WHAT HAPPENED IN VEGAS: HAVING A BLAST
By Howard T. Brody

 

During the 1950s Vegas was a much different place than it is today. At the end of World War II in 1945, the population here was only 8,400. By 1954 the population exploded to nearly 45,000 and all of a sudden more than eight million visitors made their way to Vegas, spending more than $200 million; that’s roughly $1.9 billion in today’s money.

By sharp contrast, there are currently 2.25 million people living in what is referred to as the Las Vegas Valley and last year there were more than 42 million visitors who pumped $59.6 billion into our economy. Not bad for a little getaway out in the middle of nowhere.

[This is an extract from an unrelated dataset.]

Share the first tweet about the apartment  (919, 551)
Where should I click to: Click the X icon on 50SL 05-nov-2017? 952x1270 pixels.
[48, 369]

So how did that first boom happen?

Nearly 70 years ago, Sin City told a much different story than it does today. And unlike these days, or even during our heyday when Elvis, Wayne Newton and the Rat Pack were kings here, hotels and casinos needed a gimmick more than just gambling alone to attract tourists – and so we enter the age of atomic tourism.

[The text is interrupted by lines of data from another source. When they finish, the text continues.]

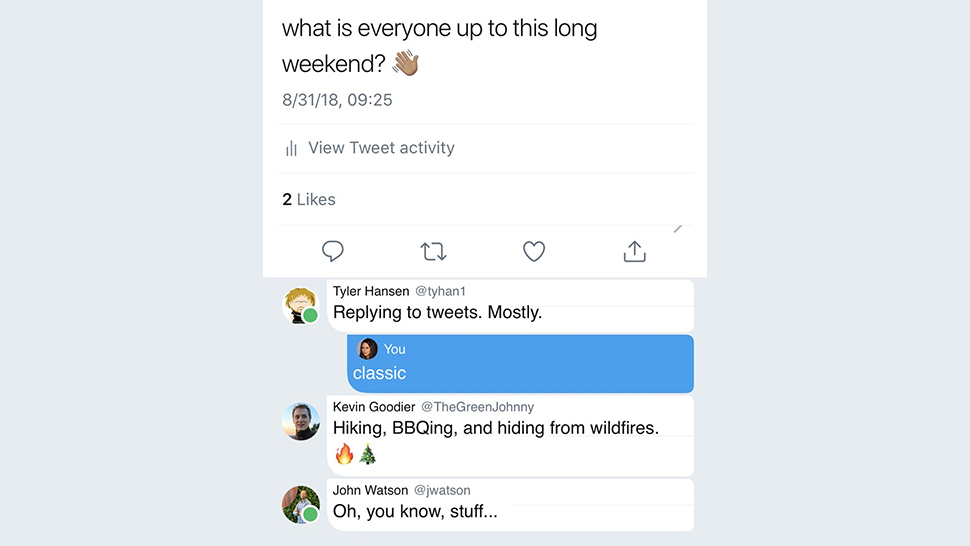Image resolution: width=970 pixels, height=546 pixels.
Task: Click the tweet timestamp 8/31/18, 09:25
Action: point(337,100)
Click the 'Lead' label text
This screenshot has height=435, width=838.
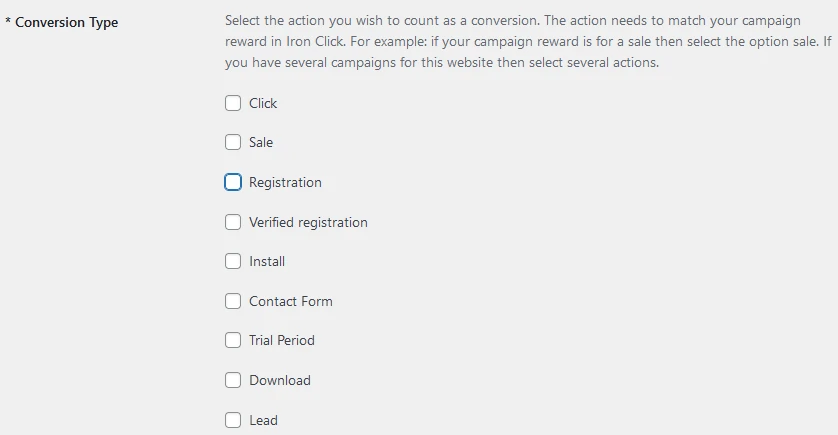[263, 420]
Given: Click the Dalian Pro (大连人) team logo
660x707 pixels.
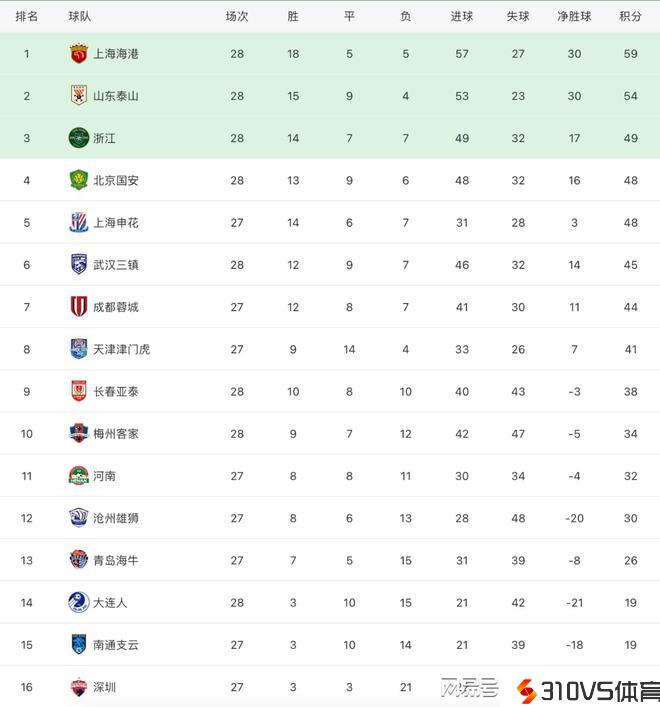Looking at the screenshot, I should tap(79, 603).
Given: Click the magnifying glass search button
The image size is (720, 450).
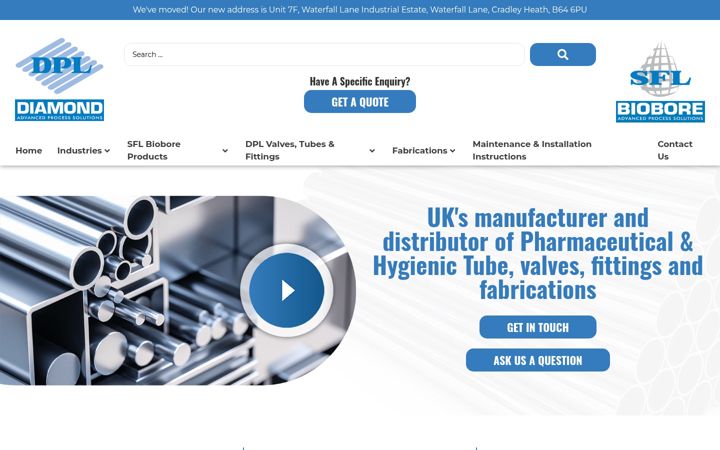Looking at the screenshot, I should [562, 54].
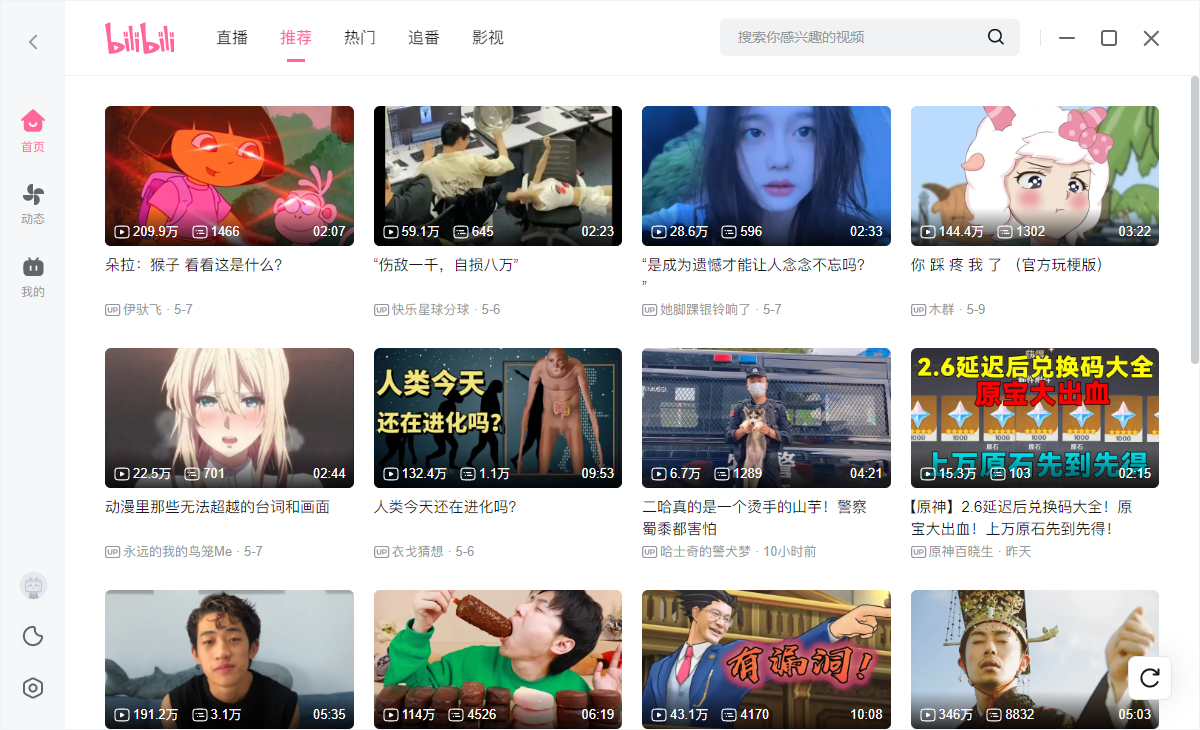Open the Dora video thumbnail
Image resolution: width=1200 pixels, height=730 pixels.
[x=229, y=176]
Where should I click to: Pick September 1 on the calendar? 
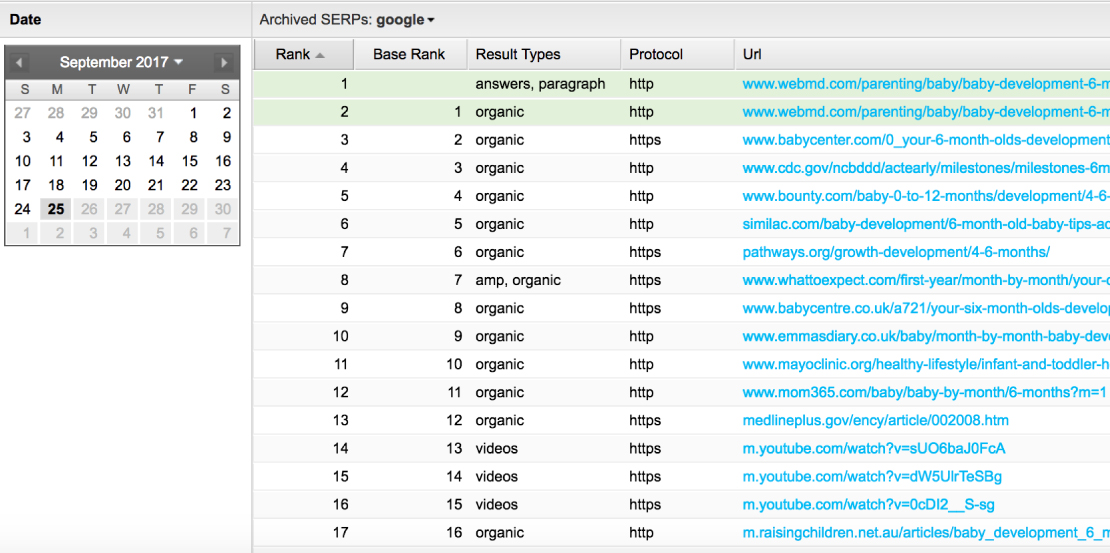pyautogui.click(x=192, y=113)
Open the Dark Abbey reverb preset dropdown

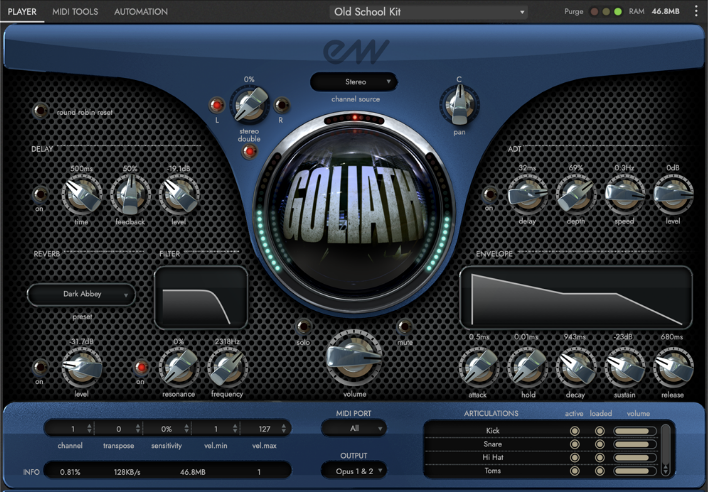click(x=81, y=294)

While some places were signing headliners to attract tourists – Frank Sinatra did his first show at The Desert Inn in 1951 – some of the resorts relied on the government’s aggressive testing schedule to attract new customers.

In late January of 1951, the Nevada Test Site, located just 65 miles north of Las Vegas, began above-ground nuclear tests. Oddly enough it was the same year that the famous “Duck and Cover” PSA (public service announcement) came out. After one of the blasts was shown on television a year later, the atomic fever spread across the U.S., and the Las Vegas Chamber of Commerce came out with a calendar showing the vantage points around the city to view the atomic explosions.

That was just the gimmick needed by the casinos to one-up their competition.

While atomic cocktails, atomic hair-dos, and even Miss Atomic Blast beauty contests became popular around town, some of the casinos began hosting star-studded viewing parties. Although it’s said that virtually any location along Fremont Street in those days was ideal for watching the bombs go off, it was reasonably easy to catch a glimpse of the tests from what we know as today’s Strip. Two hotels famous for advertising nuclear tourism were The Desert Inn and Binion’s Horseshoe. Rooms that faced north went for a premium because of their unobstructed views of mushroom clouds and bright flashes from the Nevada Test Site.

But casinos weren’t the only places cashing in. Joe Sobchik, the owner of a little bar and eatery that opened in 1945 as Virginia’s Café, located at 917 Fremont Street, realized that his customers were more interested in enjoying one of his “top-secret” atomic cocktails and watching nuclear blast tests from the roof of his establishment than they were in the food. So, he rebranded his business as Atomic Liquors and as the oldest freestanding bar in town. The iconic location with vintage space-age décor and all, still stands today; a remnant of the city’s past atomic tourism.

But has atomic tourism gone away?

While above-ground bomb tests were banned in 1963, right after the October 1962 Cuban Missile Crisis, those who are interested can still experience the blast from the past with a visit to the National Atomic Testing Museum, which is located just south of the city. The museum has an incredibly detailed look at Nevada’s role in the development and testing of nuclear weapons and the culture around it.

So, while those star-studded, glitzy, atomic testing viewing parties of yesterday have been replaced by science and history lessons, in an extraordinary way atomic tourism still occurs. After all, what happened in Vegas, really did stay here.